» **Aim of the exercise**: Reproduce the data below word for word, keeping every line intact.

» **Source data**:
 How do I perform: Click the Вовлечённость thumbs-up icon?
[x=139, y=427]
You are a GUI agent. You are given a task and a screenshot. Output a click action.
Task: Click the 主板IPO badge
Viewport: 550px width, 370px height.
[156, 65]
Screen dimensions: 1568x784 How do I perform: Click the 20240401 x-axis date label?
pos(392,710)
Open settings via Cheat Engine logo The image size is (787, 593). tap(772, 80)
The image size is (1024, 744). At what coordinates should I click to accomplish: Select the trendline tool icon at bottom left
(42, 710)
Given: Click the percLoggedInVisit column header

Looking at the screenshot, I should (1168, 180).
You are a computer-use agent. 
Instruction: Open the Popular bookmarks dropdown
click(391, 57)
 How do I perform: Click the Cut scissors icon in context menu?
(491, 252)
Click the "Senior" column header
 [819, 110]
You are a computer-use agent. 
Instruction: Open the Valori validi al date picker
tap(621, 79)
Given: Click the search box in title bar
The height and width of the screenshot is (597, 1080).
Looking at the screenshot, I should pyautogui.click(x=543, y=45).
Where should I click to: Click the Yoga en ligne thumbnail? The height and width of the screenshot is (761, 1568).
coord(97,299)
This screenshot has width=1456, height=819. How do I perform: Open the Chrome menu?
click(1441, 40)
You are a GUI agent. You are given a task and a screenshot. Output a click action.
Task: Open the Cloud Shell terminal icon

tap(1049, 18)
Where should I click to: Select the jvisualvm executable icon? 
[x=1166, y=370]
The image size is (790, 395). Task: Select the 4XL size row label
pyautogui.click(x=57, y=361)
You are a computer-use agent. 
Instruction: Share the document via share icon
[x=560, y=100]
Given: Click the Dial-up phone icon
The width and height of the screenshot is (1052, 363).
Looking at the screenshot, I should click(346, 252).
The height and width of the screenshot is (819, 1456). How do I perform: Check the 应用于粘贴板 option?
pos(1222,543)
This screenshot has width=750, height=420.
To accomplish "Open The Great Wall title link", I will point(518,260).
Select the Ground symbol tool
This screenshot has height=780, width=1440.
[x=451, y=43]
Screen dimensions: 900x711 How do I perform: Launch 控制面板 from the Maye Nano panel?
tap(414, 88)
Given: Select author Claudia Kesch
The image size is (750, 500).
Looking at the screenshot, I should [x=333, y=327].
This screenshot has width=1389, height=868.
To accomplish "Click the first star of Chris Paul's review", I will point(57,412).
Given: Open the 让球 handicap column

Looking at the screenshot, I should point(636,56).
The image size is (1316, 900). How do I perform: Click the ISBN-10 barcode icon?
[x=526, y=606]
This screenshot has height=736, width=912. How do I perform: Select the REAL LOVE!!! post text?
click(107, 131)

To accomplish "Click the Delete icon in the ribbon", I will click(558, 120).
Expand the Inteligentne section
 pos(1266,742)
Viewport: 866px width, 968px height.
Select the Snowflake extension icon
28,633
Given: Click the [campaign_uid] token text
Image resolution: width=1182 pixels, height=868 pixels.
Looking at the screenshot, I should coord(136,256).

» **In response**:
 How do I perform: Click the Вовлечённость thumbs-up icon?
[x=139, y=427]
You are a GUI agent. You are given a task and a screenshot. Output a click action.
Task: Click the 主板IPO badge
Viewport: 550px width, 370px height.
[156, 65]
Screen dimensions: 1568x784 How do I perform: Click the 20240401 x-axis date label?
pos(392,710)
Open settings via Cheat Engine logo The image size is (787, 593). tap(772, 80)
The image size is (1024, 744). At what coordinates should I click to accomplish: Select the trendline tool icon at bottom left
(42, 710)
Given: Click the percLoggedInVisit column header

Looking at the screenshot, I should (1168, 180).
You are a computer-use agent. 
Instruction: Open the Popular bookmarks dropdown
click(391, 57)
 How do I perform: Click the Cut scissors icon in context menu?
(491, 252)
Click the "Senior" column header
 [819, 110]
You are a computer-use agent. 
Instruction: Open the Valori validi al date picker
tap(621, 79)
Given: Click the search box in title bar
The height and width of the screenshot is (597, 1080).
Looking at the screenshot, I should pyautogui.click(x=543, y=45).
Where should I click to: Click the Yoga en ligne thumbnail? The height and width of the screenshot is (761, 1568).
coord(97,299)
This screenshot has width=1456, height=819. How do I perform: Open the Chrome menu?
click(1441, 40)
You are a GUI agent. You are given a task and a screenshot. Output a click action.
Task: Open the Cloud Shell terminal icon

tap(1049, 18)
Where should I click to: Select the jvisualvm executable icon? 
[x=1166, y=370]
The image size is (790, 395). Task: Select the 4XL size row label
pyautogui.click(x=57, y=361)
You are a computer-use agent. 
Instruction: Share the document via share icon
[x=560, y=100]
Given: Click the Dial-up phone icon
The width and height of the screenshot is (1052, 363).
Looking at the screenshot, I should click(346, 252).
The height and width of the screenshot is (819, 1456). How do I perform: Check the 应用于粘贴板 option?
pos(1222,543)
This screenshot has width=750, height=420.
To accomplish "Open The Great Wall title link", I will point(518,260).
Select the Ground symbol tool
This screenshot has height=780, width=1440.
[x=451, y=43]
Screen dimensions: 900x711 How do I perform: Launch 控制面板 from the Maye Nano panel?
tap(414, 88)
Given: Select author Claudia Kesch
The image size is (750, 500).
Looking at the screenshot, I should [x=333, y=327].
This screenshot has width=1389, height=868.
To accomplish "Click the first star of Chris Paul's review", I will point(57,412).
Given: Open the 让球 handicap column

Looking at the screenshot, I should point(636,56).
The image size is (1316, 900). How do I perform: Click the ISBN-10 barcode icon?
[x=526, y=606]
This screenshot has height=736, width=912. How do I perform: Select the REAL LOVE!!! post text?
click(107, 131)

To accomplish "Click the Delete icon in the ribbon", I will click(558, 120).
Expand the Inteligentne section
 pos(1266,742)
Viewport: 866px width, 968px height.
Select the Snowflake extension icon
28,633
Given: Click the [campaign_uid] token text
Image resolution: width=1182 pixels, height=868 pixels.
Looking at the screenshot, I should coord(136,256).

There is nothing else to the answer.